Audio is handled via two speakers attached to the main control board via a four-pin JST connector. This is connected to an APA2068 stereo 2.6 W amplifier, enabling decent audio playback if used with an HDMI source. Looking at the pinout of the APA2068, we can see pins 9 and 11 used for the left speaker, and 14 and 16 used for the right, so we could bypass the connector if needed.


The main control board has lots of connections. An HDMI port supports audio input. VGA and composite ports offer a degree of flexibility for most users. There are also connectors for backlight and composite in, which can be used to breakout the connections and possibly provide an audio input for those using VGA.

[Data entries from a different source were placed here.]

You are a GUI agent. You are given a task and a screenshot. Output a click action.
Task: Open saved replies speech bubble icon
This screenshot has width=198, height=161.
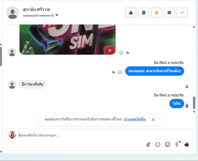tap(158, 144)
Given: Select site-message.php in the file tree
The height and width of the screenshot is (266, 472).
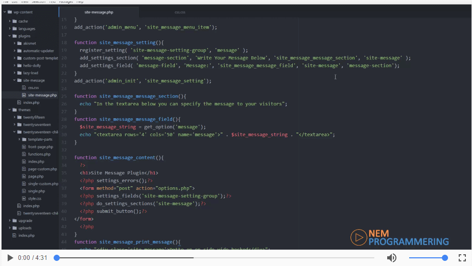Looking at the screenshot, I should coord(42,95).
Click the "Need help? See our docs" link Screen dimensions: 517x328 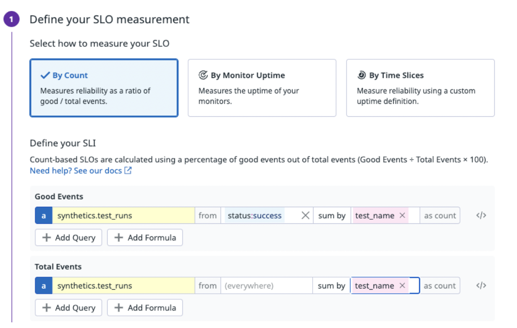(75, 170)
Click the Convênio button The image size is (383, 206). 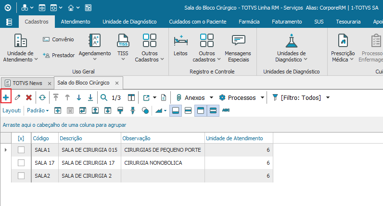[x=58, y=39]
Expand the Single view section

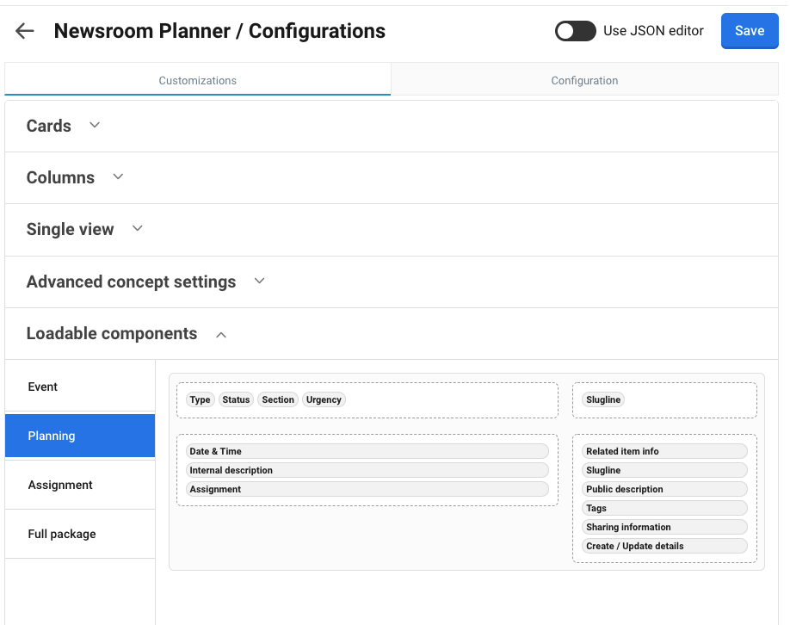tap(137, 229)
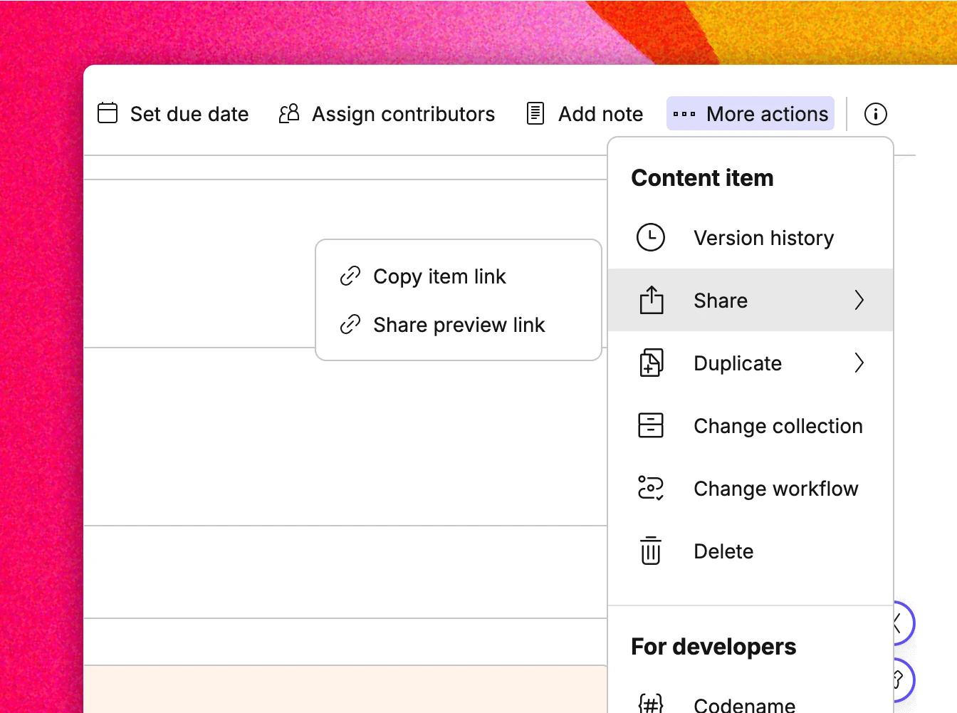Click the Change workflow icon
This screenshot has width=957, height=713.
(651, 489)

Can I connect it to a Raspberry Pi?

The short answer is yes, but you‘ll need to edit your boot/config.txt file so that it detects and sets the correct resolution. Details are supplied in the box.

Screen Connected


This is a fragile, yet capable screen. Sure, the colour reproduction is a little cold, but we can change that in the menu. Sound is acceptable for general use, but for £47 we have a screen and audio that’ll connect directly to our Pi / laptop / DVD/Blu-ray player with minimal hassle. The ability to power from 5 V is handy for portable solutions (you may need a second screen when travelling for work) but this will mean no audio via this board.

The best use case for this screen is for a miniature arcade cabinet (using 12 V supply), as it means that we can use a Raspberry Pi or other computer with HDMI output without the need for a separate audio board. This is a fun board and it is ripe for hacking your next multimedia project!

Screen choice

There is obviously more than one type of screen. In this case, we had a screen with its own control board offering VGA/HDMI and composite inputs. But for around the same money, we can pick up screens from Adafruit. For example, Adafruit has a 5-inch 800 × 480 HDMI touchscreen suitable for use with the Raspberry Pi. It may not be the biggest screen, but for simple retro gaming and media consumption it works well. The caveat is that there is no audio support for the HDMI, so we need to use an external audio amplifier – or if using a Pi, route the audio to the 3.5 mm jack.

Units such as the one we looked at can also be found in various sizes and configurations. A quick glance of AliExpress shows a $9.99 10.1-inch version running at 1280 × 800 resolution via a RealTek RTD2660H HDMI driver chip (as used by Adafruit boards). The downside of this larger screen and resolution is that any LCD panel using the TTL connection will notice a loss of quality, so dropping the resolution to 1024 × 600 would be advisable for media applications.